The how of monitoring your services

17.11.2020 | 5 minutes reading time

Lately, there has been a lot of discussion about SLAs, SLOs and SLIs. As this article states, it is hard to define the correct SLOs and SLIs. This discussion is about what part of your services you want to monitor. But it is also difficult to measure these correctly. In this blog post I take a look at two examples of what can (and for us, did) go wrong in monitoring. This is about how you monitor your services.
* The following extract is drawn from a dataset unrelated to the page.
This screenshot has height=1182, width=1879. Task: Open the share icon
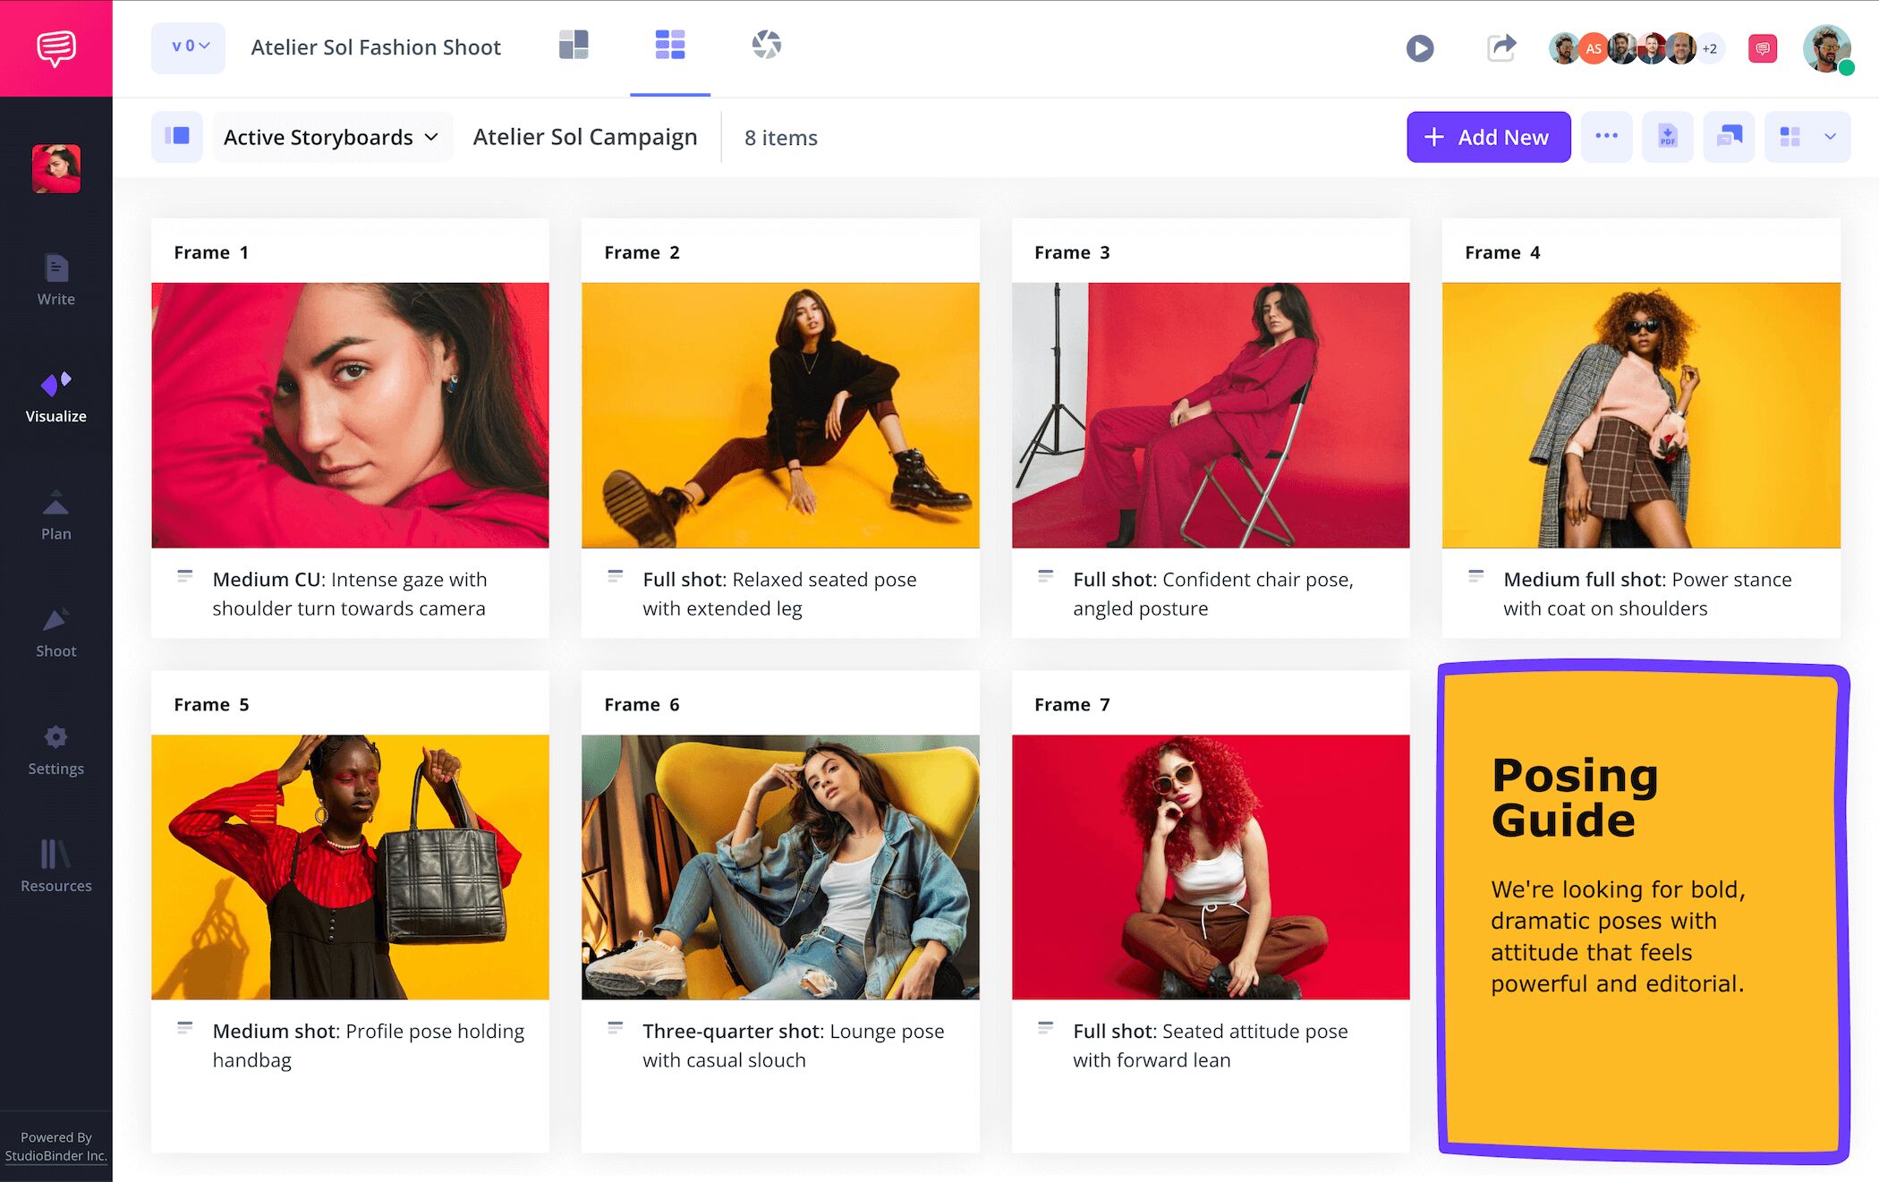point(1501,48)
Example: TCP connections for monitored services

The first example will be about TCP connections, a proxy, and handshakes.

Expectation vs. reality

For one of our projects we use an authentication proxy which is talking to an LDAP server as backend. We came across connections piling up on the server hosting this proxy. At first, it was not clear what was causing these connections.

After the proxy was installed, I integrated it into our Zabbix monitoring. To verify the proxy is answering requests, I used Zabbix’ built-in check net.tcp.connect. At first all seemed fine. The check was doing exactly what I expected.
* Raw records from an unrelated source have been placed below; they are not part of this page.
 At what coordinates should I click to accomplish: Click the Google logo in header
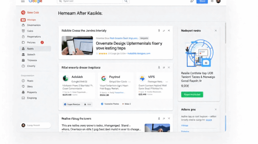[x=35, y=1]
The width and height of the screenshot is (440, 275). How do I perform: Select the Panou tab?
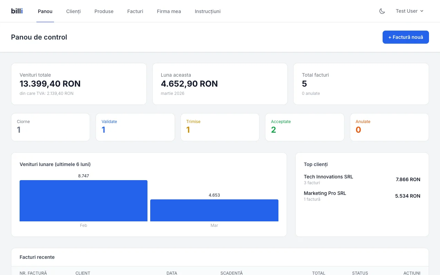point(45,11)
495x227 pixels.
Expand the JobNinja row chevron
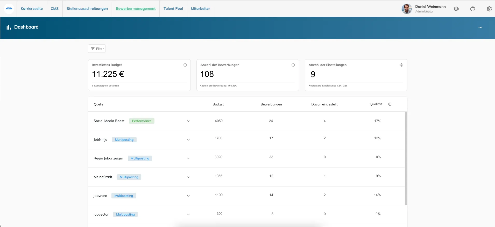(x=188, y=140)
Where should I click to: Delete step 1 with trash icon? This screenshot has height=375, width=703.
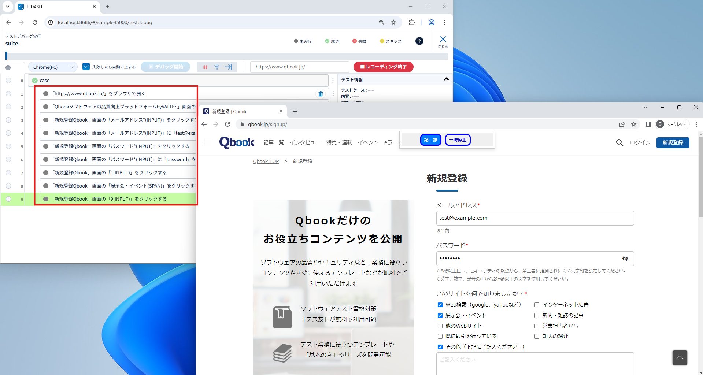(321, 94)
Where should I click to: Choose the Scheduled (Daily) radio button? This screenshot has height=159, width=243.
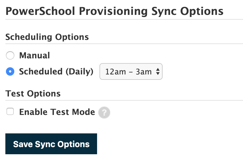[10, 72]
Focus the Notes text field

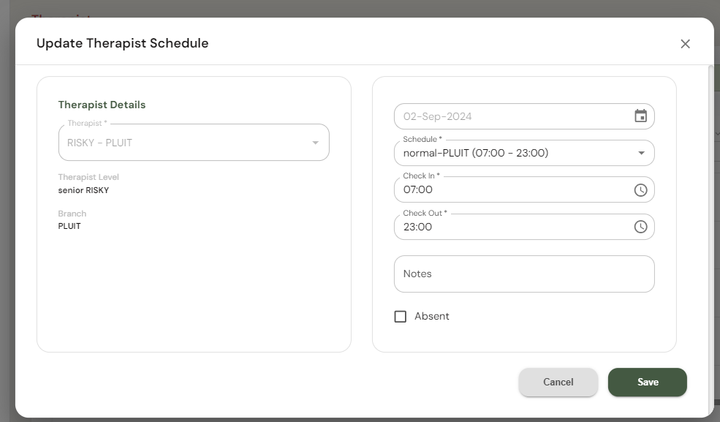coord(523,274)
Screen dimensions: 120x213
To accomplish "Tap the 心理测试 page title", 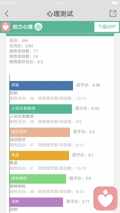I will pyautogui.click(x=60, y=13).
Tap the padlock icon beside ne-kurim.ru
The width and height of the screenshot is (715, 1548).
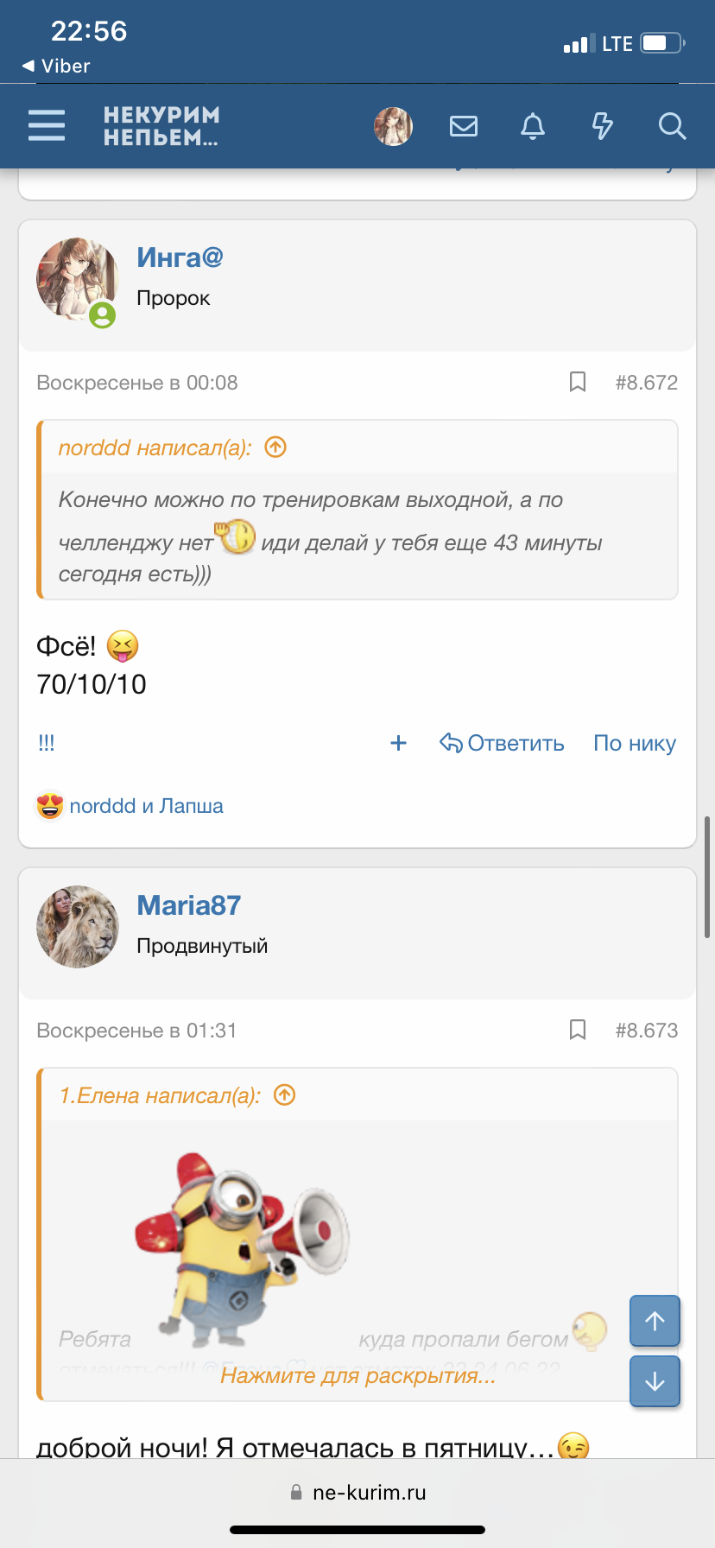tap(296, 1492)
But after a while we saw connections to the backend piling up on the server running the proxy. As no one was using the proxy for authentication at that point, I suspected Zabbix causing the vast number of connections. The monitoring of the service wasn’t working as expected. But what exactly was happening?

Each time Zabbix initiated the check, it was doing a three-way TCP handshake …

Source: https://www.cs.purdue.edu/homes/park/cs536-e2e-3.pdf

… and after that tore down the connection:

Source: https://www.cs.purdue.edu/homes/park/cs536-e2e-3.pdf

In tcpdump, it looks like this:

That was expected, so why were there so many connections still left on the system?

The proxy responded correctly, so the Zabbix check said everything is fine. But what happened on the connection from the proxy to the backend system?

It turned out, the proxy was starting a TLS connection to the backend for every incoming TCP connection. It did not matter to the proxy, there was no data sent. But the TLS connection to the backend should not be a problem either. It should have been torn down when the TCP connection from Zabbix to the Proxy ended. But that is theory. In reality the TLS connection even persisted after the correct TCP teardown:

The Swiss army knife of networking

So, I found the connections piling up on the proxy. But I still did not know what was the real problem. I tried to get a more precise view by connecting to the proxy manually with netcat: nc -v backend.example.com 8636

But nothing happened. Each time I opened a connection with netcat to the proxy, it started a TLS connection to the backend. I closed netcat and after that, the proxy tore down the TLS connection to the backend. No connections piled up on the Proxy. What was different? After some more testing and man page reading I managed to reproduce the Zabbix behaviour with netcat: nc -z -v backend.example.com 8636

The parameter that did the trick was -z. It instructs netcat to close the connection after a successful connect:


-z      Specifies that nc should just scan for listening daemons, 
        without sending any data to them. It is an error to use 
        this option in conjunction with the -l option.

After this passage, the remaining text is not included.